◆ About this exercise: Quote the whole listing word for word, please.

Supplied material START

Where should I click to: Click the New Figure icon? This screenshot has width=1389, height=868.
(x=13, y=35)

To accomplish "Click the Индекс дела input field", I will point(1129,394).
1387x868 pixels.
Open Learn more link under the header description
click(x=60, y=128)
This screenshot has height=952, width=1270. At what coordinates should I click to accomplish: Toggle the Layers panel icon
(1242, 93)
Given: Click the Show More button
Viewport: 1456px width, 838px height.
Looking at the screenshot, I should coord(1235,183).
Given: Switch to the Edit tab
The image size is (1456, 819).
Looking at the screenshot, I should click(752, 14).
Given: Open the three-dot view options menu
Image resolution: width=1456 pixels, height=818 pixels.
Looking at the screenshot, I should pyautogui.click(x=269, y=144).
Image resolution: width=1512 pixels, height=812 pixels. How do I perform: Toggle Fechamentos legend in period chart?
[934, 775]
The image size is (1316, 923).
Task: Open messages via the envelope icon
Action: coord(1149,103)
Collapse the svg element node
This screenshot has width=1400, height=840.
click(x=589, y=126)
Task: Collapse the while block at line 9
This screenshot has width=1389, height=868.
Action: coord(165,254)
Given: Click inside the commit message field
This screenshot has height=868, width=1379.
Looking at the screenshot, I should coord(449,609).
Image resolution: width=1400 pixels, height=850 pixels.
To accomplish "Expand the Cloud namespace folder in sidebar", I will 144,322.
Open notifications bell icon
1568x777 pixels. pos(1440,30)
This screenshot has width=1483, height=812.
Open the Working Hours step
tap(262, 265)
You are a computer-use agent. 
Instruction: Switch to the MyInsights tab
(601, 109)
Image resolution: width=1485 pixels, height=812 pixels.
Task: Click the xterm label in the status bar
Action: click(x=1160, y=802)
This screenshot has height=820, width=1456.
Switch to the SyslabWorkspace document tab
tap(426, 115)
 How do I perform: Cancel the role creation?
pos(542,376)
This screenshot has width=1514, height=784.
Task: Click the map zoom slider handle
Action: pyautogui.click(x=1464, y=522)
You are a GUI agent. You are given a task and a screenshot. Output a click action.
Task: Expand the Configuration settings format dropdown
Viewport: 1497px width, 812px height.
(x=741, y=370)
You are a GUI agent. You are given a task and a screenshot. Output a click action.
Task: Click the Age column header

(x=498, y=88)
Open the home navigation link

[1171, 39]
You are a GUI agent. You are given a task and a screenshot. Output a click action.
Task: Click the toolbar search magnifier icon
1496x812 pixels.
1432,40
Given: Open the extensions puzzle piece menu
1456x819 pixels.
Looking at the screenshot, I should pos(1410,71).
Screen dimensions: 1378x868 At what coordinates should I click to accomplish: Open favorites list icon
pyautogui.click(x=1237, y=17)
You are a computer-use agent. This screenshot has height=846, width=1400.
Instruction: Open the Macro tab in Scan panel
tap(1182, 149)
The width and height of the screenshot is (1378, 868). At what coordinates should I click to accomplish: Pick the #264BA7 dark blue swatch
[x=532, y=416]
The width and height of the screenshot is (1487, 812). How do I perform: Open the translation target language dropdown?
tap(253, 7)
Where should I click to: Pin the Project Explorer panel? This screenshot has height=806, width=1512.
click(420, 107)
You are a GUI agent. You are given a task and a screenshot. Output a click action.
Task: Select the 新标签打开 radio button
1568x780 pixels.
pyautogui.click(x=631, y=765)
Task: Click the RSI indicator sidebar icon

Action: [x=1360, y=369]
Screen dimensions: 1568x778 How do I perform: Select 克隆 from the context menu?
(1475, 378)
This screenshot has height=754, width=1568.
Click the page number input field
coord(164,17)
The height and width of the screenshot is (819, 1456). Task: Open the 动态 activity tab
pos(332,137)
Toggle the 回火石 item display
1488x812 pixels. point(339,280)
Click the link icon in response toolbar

Supplied material END

◆ Answer area:
Where should I click to: Click the New Figure icon? This screenshot has width=1389, height=868.
(x=13, y=35)

To accomplish "Click the Индекс дела input field", I will point(1129,394).
1387x868 pixels.
Open Learn more link under the header description
click(x=60, y=128)
This screenshot has height=952, width=1270. At what coordinates should I click to accomplish: Toggle the Layers panel icon
(1242, 93)
Given: Click the Show More button
Viewport: 1456px width, 838px height.
Looking at the screenshot, I should coord(1235,183).
Given: Switch to the Edit tab
The image size is (1456, 819).
Looking at the screenshot, I should click(752, 14).
Given: Open the three-dot view options menu
Image resolution: width=1456 pixels, height=818 pixels.
Looking at the screenshot, I should pyautogui.click(x=269, y=144).
Image resolution: width=1512 pixels, height=812 pixels. How do I perform: Toggle Fechamentos legend in period chart?
[934, 775]
The image size is (1316, 923).
Task: Open messages via the envelope icon
Action: coord(1149,103)
Collapse the svg element node
This screenshot has width=1400, height=840.
click(x=589, y=126)
Task: Collapse the while block at line 9
This screenshot has width=1389, height=868.
Action: coord(165,254)
Given: Click inside the commit message field
This screenshot has height=868, width=1379.
Looking at the screenshot, I should coord(449,609).
Image resolution: width=1400 pixels, height=850 pixels.
To accomplish "Expand the Cloud namespace folder in sidebar", I will 144,322.
Open notifications bell icon
1568x777 pixels. pos(1440,30)
This screenshot has width=1483, height=812.
Open the Working Hours step
tap(262, 265)
You are a computer-use agent. 
Instruction: Switch to the MyInsights tab
(601, 109)
Image resolution: width=1485 pixels, height=812 pixels.
Task: Click the xterm label in the status bar
Action: click(x=1160, y=802)
This screenshot has height=820, width=1456.
Switch to the SyslabWorkspace document tab
tap(426, 115)
 How do I perform: Cancel the role creation?
pos(542,376)
This screenshot has width=1514, height=784.
Task: Click the map zoom slider handle
Action: pyautogui.click(x=1464, y=522)
You are a GUI agent. You are given a task and a screenshot. Output a click action.
Task: Expand the Configuration settings format dropdown
Viewport: 1497px width, 812px height.
(x=741, y=370)
You are a GUI agent. You are given a task and a screenshot. Output a click action.
Task: Click the Age column header

(x=498, y=88)
Open the home navigation link

[1171, 39]
You are a GUI agent. You are given a task and a screenshot. Output a click action.
Task: Click the toolbar search magnifier icon
1496x812 pixels.
1432,40
Given: Open the extensions puzzle piece menu
1456x819 pixels.
Looking at the screenshot, I should pos(1410,71).
Screen dimensions: 1378x868 At what coordinates should I click to accomplish: Open favorites list icon
pyautogui.click(x=1237, y=17)
You are a computer-use agent. This screenshot has height=846, width=1400.
Instruction: Open the Macro tab in Scan panel
tap(1182, 149)
The width and height of the screenshot is (1378, 868). At what coordinates should I click to accomplish: Pick the #264BA7 dark blue swatch
[x=532, y=416]
The width and height of the screenshot is (1487, 812). How do I perform: Open the translation target language dropdown?
tap(253, 7)
Where should I click to: Pin the Project Explorer panel? This screenshot has height=806, width=1512.
click(420, 107)
You are a GUI agent. You are given a task and a screenshot. Output a click action.
Task: Select the 新标签打开 radio button
1568x780 pixels.
pyautogui.click(x=631, y=765)
Task: Click the RSI indicator sidebar icon

Action: [x=1360, y=369]
Screen dimensions: 1568x778 How do I perform: Select 克隆 from the context menu?
(1475, 378)
This screenshot has height=754, width=1568.
Click the page number input field
coord(164,17)
The height and width of the screenshot is (819, 1456). Task: Open the 动态 activity tab
pos(332,137)
Toggle the 回火石 item display
1488x812 pixels. point(339,280)
Click the link icon in response toolbar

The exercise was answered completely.